**Material supplied**
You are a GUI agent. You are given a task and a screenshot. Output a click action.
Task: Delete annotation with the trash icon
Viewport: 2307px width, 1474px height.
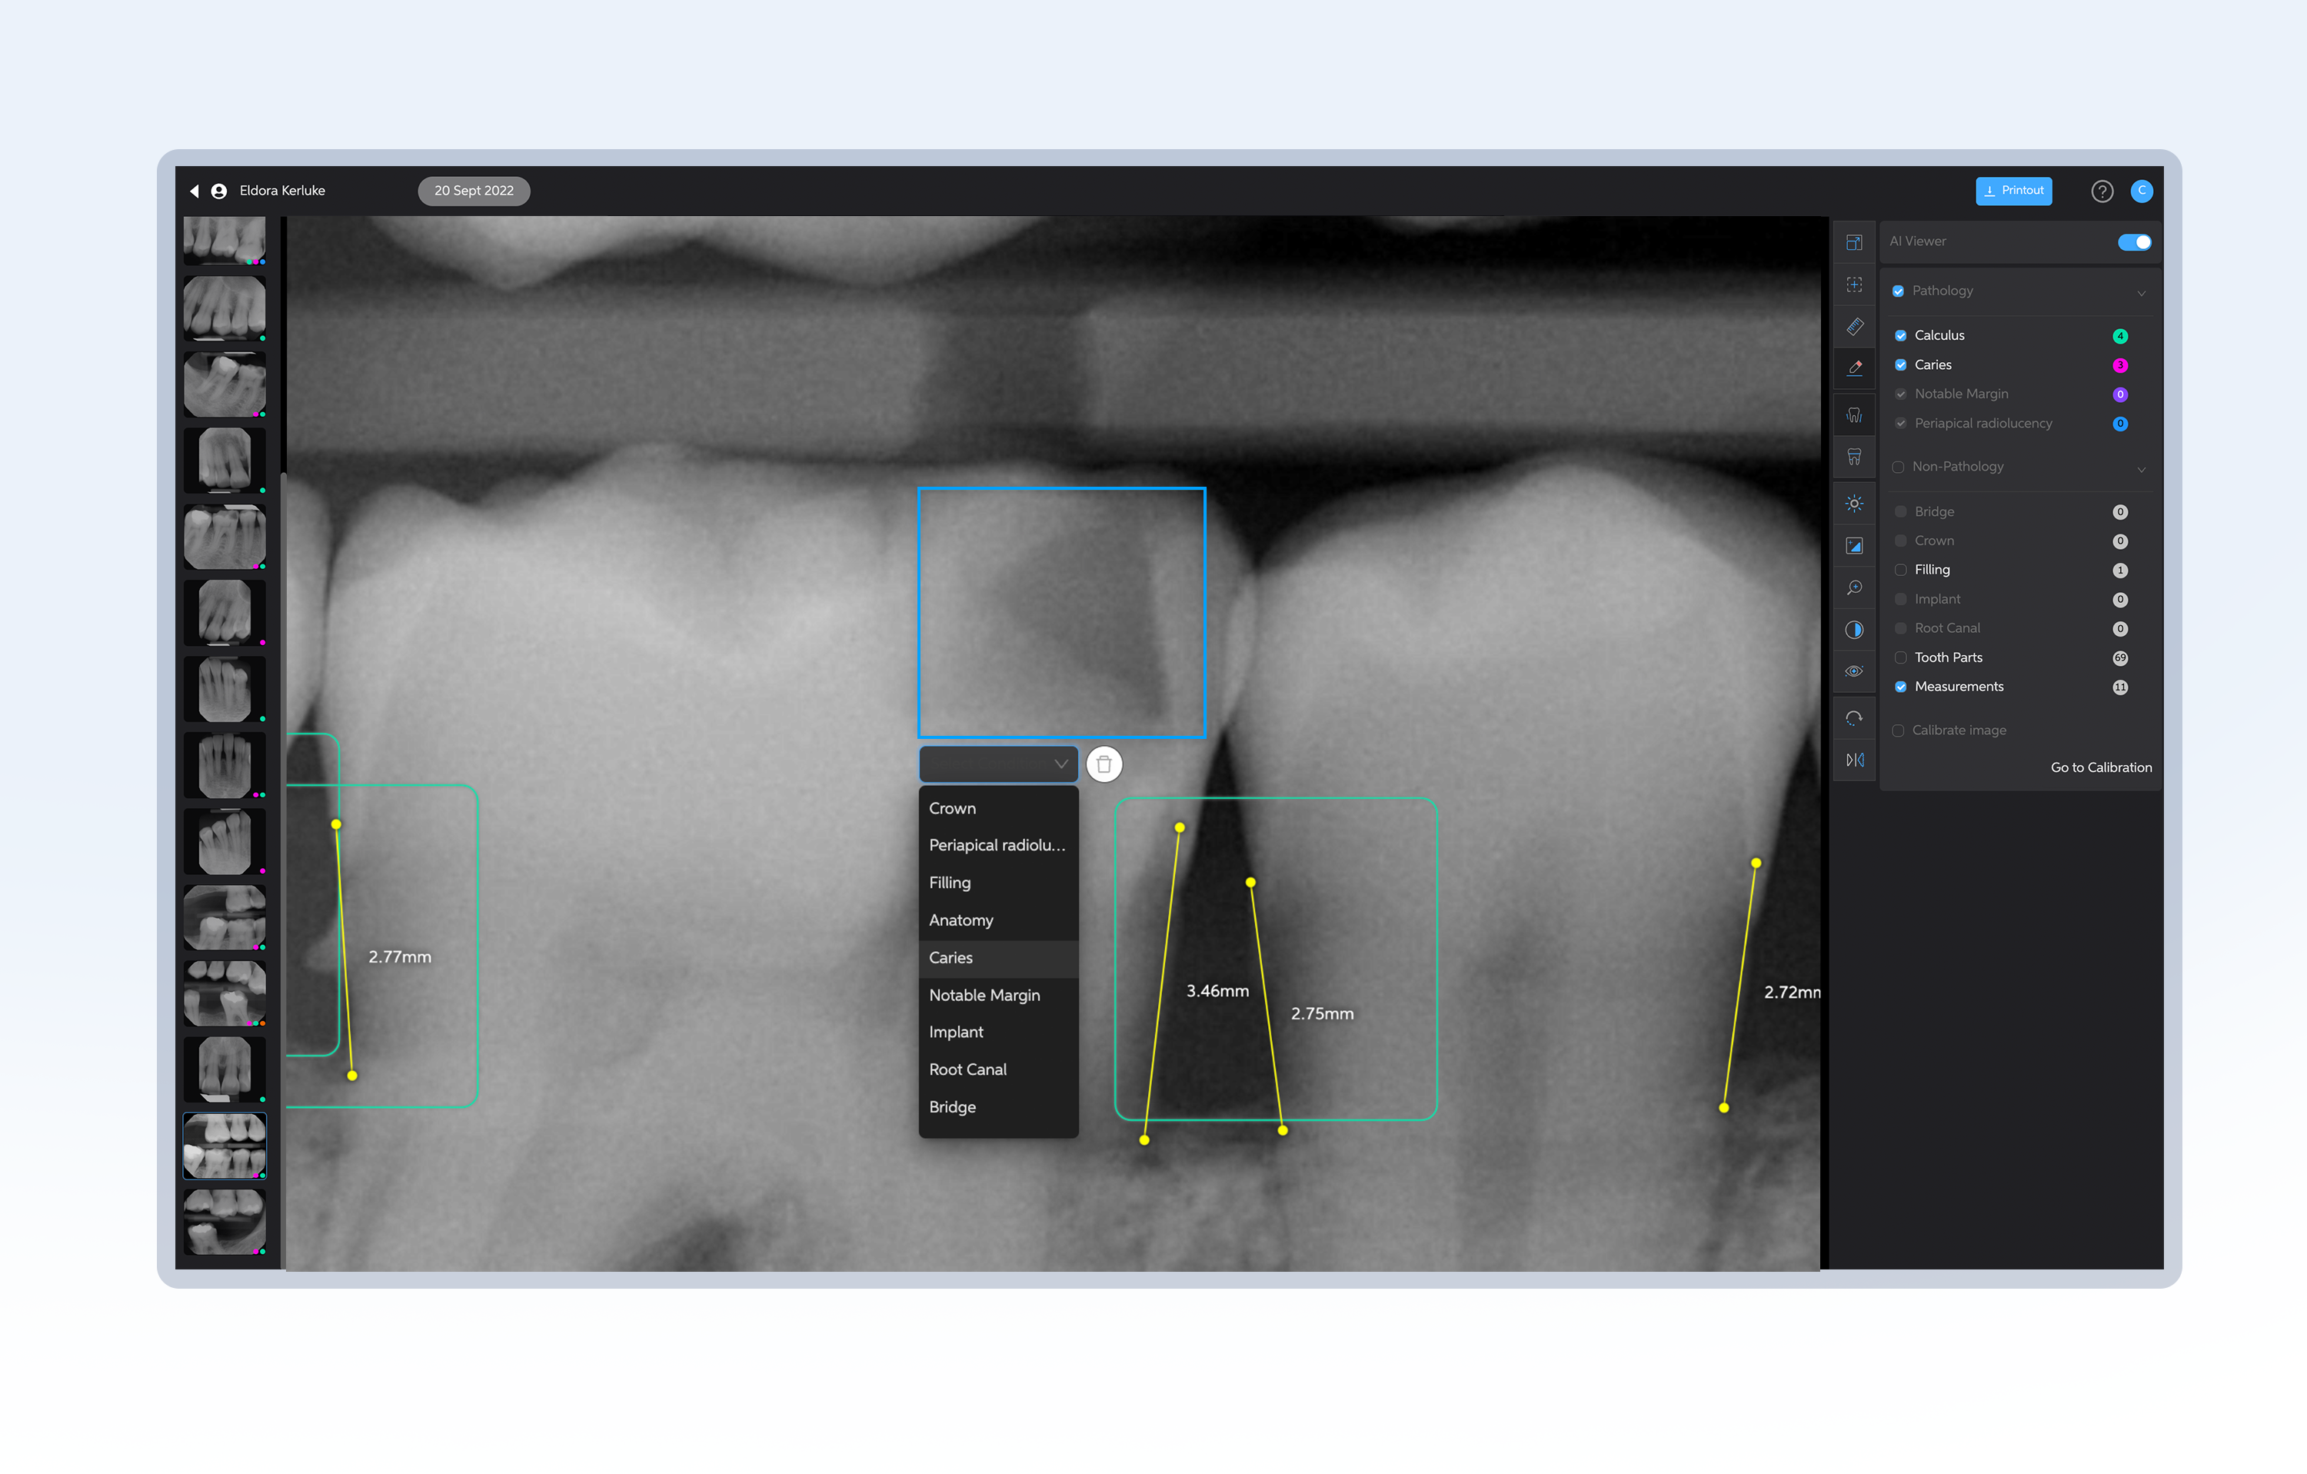click(x=1104, y=764)
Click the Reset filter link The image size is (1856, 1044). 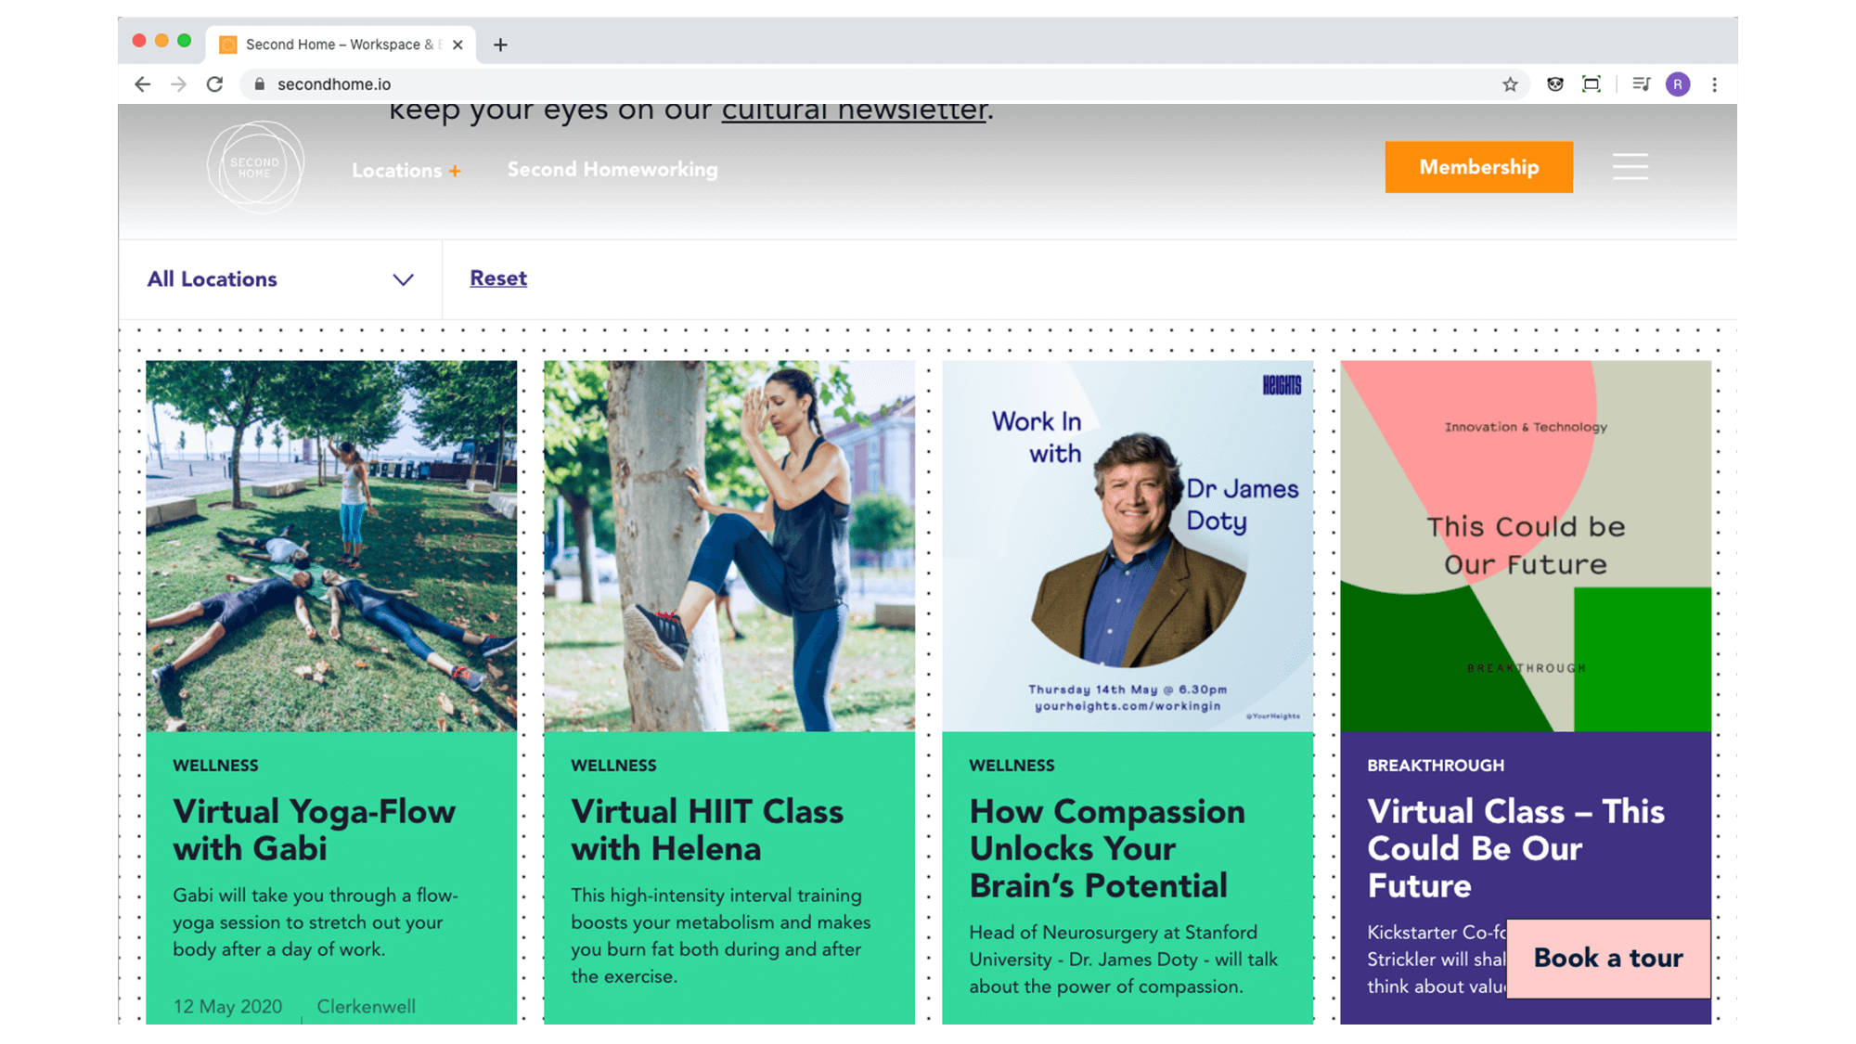pos(498,278)
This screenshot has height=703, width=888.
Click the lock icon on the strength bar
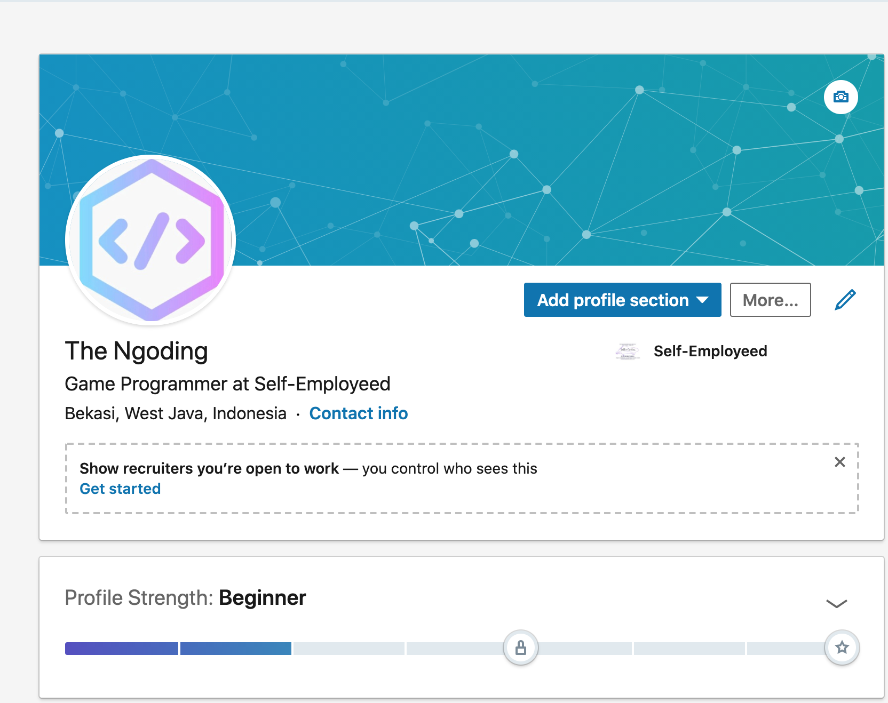(521, 647)
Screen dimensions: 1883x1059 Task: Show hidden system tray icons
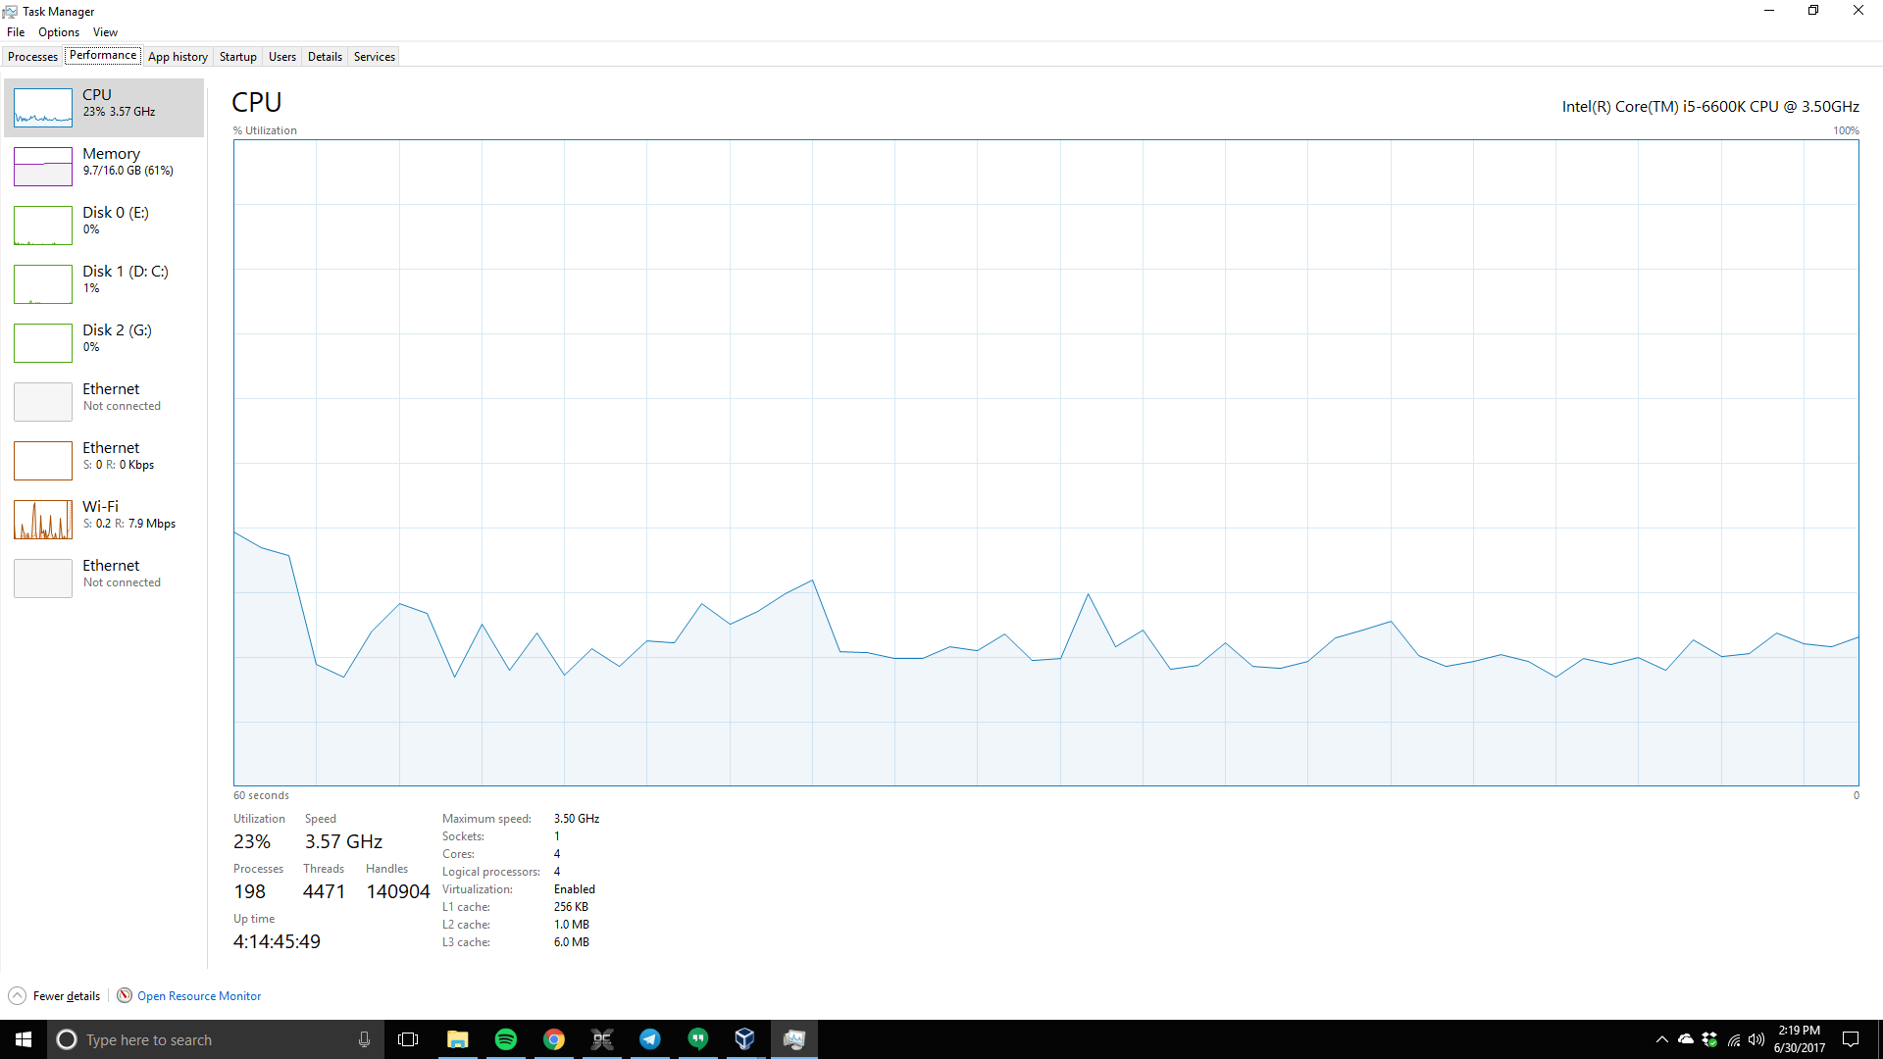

**Work to be completed**
Scan the records above. Return every line with "screenshot" in it.

**Answer**
You are a GUI agent. You are given a task and a screenshot. Output a click action.
This screenshot has height=703, width=888.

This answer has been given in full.